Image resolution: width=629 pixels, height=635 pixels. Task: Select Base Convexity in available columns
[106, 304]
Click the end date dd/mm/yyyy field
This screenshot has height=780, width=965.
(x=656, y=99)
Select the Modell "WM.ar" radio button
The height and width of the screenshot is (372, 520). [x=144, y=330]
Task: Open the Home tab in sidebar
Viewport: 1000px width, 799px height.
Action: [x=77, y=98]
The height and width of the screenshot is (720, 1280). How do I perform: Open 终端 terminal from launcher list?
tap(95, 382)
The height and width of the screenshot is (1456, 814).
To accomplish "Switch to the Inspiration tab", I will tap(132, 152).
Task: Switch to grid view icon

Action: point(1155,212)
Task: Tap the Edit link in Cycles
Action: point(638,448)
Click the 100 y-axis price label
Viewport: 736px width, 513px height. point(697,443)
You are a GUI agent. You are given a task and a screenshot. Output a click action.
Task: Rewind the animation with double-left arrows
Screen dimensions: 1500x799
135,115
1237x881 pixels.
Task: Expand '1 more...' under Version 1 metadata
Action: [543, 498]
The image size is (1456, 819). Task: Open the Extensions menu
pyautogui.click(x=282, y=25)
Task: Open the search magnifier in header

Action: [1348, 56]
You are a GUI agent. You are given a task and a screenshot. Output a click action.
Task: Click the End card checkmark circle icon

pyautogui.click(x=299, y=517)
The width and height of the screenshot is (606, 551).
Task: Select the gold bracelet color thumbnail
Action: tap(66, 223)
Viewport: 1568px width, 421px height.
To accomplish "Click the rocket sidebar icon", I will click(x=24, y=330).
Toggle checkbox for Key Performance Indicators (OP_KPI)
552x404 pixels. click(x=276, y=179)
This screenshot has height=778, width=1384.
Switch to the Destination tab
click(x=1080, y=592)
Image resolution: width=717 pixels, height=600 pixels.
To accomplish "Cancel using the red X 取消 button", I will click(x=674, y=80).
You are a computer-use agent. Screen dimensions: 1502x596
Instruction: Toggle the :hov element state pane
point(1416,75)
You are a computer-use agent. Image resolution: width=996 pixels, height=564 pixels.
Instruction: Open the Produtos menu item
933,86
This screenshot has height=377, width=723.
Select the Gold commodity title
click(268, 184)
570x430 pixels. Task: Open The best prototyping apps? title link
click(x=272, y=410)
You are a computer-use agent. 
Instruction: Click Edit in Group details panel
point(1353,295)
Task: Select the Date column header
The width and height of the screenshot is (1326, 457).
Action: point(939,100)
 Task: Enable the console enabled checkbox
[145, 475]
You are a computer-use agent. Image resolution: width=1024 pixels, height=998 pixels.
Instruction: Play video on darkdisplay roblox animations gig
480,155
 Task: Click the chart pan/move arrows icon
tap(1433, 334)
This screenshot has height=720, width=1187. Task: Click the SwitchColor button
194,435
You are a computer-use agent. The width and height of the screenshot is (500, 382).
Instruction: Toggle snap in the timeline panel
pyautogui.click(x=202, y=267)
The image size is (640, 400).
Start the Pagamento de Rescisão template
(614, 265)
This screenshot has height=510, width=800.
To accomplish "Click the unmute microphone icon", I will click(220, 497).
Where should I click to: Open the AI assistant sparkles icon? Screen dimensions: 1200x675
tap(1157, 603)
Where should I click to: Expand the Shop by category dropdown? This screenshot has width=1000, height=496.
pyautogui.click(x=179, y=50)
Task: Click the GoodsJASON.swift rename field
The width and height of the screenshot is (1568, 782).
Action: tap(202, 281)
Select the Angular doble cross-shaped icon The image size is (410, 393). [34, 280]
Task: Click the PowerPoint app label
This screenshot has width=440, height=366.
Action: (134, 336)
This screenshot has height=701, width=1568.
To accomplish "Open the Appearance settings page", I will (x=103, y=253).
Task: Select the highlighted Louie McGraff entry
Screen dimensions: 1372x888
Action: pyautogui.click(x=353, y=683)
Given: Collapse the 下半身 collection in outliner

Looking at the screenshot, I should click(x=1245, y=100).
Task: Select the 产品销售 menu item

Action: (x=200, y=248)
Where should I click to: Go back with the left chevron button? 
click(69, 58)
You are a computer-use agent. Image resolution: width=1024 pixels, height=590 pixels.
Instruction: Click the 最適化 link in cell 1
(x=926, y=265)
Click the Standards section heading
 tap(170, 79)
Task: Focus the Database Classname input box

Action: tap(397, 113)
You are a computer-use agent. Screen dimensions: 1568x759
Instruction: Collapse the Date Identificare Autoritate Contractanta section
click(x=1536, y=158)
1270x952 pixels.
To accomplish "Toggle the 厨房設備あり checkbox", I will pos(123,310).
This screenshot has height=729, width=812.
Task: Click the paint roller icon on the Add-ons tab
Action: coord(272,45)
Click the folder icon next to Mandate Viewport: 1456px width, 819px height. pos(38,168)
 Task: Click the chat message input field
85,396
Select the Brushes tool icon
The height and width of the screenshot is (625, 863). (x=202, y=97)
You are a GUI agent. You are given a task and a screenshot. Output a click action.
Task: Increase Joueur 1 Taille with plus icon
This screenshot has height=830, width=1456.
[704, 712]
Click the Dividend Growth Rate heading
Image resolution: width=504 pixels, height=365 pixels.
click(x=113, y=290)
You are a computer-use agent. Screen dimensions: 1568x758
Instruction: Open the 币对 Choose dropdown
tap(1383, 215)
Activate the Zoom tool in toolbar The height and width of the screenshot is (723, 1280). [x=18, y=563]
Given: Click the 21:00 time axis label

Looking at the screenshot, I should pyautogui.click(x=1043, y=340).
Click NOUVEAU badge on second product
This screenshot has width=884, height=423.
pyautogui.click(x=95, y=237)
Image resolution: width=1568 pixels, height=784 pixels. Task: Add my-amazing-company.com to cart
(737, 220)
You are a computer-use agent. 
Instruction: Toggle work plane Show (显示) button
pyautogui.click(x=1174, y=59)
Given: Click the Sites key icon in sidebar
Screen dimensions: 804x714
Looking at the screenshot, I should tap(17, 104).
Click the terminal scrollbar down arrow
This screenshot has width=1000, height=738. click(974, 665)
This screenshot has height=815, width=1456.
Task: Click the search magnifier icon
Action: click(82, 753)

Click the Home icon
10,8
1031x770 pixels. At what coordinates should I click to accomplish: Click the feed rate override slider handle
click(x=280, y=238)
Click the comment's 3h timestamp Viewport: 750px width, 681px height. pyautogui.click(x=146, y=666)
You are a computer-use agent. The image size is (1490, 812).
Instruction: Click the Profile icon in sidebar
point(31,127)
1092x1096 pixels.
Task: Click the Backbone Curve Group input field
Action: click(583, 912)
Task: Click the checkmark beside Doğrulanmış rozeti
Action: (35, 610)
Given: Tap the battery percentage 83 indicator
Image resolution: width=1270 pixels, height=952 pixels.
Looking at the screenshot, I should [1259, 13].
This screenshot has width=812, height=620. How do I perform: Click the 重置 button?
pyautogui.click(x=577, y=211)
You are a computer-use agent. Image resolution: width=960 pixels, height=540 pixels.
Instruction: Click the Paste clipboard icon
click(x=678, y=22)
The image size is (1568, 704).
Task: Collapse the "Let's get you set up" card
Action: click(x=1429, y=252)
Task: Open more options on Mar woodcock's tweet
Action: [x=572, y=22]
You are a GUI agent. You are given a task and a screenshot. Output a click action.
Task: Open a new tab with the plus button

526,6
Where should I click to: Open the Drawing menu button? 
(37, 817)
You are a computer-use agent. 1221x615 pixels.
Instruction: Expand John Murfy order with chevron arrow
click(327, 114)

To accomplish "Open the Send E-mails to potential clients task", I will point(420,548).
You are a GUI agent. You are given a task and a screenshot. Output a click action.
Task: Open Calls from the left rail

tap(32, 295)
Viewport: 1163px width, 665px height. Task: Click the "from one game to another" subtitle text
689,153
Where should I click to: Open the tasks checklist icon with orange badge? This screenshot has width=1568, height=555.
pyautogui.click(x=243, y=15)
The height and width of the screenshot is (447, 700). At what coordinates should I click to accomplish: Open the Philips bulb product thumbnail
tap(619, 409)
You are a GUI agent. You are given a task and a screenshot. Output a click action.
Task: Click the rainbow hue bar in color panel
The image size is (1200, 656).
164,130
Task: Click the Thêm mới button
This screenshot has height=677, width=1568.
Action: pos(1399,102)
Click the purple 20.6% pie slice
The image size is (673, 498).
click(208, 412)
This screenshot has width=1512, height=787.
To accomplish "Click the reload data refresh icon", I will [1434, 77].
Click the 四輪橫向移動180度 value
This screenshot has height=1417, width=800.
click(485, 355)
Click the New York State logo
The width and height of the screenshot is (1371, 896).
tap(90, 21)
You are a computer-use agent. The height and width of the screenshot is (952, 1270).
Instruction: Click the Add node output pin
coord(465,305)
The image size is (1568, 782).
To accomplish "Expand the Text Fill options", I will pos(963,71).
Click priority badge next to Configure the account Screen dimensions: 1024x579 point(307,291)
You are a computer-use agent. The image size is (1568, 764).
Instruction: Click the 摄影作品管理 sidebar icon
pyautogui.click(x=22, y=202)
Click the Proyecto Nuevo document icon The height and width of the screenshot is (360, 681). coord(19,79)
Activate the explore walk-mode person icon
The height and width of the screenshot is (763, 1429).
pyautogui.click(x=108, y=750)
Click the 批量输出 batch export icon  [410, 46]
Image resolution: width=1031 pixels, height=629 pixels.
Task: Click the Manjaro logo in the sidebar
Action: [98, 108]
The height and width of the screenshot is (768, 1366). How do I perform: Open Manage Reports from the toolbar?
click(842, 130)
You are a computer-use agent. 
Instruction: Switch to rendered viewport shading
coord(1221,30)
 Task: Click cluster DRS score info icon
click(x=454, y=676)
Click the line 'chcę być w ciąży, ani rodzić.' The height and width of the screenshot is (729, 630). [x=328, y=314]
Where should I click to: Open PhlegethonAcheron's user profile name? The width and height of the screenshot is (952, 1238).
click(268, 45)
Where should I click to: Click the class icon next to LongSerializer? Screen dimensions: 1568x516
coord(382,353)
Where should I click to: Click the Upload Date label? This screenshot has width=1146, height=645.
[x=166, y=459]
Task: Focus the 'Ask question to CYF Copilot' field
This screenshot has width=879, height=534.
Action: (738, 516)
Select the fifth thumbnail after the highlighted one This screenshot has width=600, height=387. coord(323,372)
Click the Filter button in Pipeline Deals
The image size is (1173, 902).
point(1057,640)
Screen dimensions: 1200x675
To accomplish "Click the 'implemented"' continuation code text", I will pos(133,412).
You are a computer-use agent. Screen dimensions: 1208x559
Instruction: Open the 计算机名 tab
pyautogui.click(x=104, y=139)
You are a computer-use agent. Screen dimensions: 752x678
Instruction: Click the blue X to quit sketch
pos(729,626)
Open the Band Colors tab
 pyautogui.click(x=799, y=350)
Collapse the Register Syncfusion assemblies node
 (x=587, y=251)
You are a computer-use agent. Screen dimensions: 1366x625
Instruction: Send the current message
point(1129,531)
=======
**Goal**
Change every "Instruction" to "Command" in the lines from the line with "You are a computer-use agent. Image resolution: width=960" to the line with "I will point(420,548).". Return only those lines, with nothing else altered.

**Solution below**
You are a computer-use agent. Image resolution: width=960 pixels, height=540 pixels.
Command: Click the Paste clipboard icon
click(x=678, y=22)
The image size is (1568, 704).
Task: Collapse the "Let's get you set up" card
Action: click(x=1429, y=252)
Task: Open more options on Mar woodcock's tweet
Action: [x=572, y=22]
You are a GUI agent. You are given a task and a screenshot. Output a click action.
Task: Open a new tab with the plus button

526,6
Where should I click to: Open the Drawing menu button? 
(37, 817)
You are a computer-use agent. 1221x615 pixels.
Command: Expand John Murfy order with chevron arrow
click(327, 114)

To accomplish "Open the Send E-mails to potential clients task", I will point(420,548).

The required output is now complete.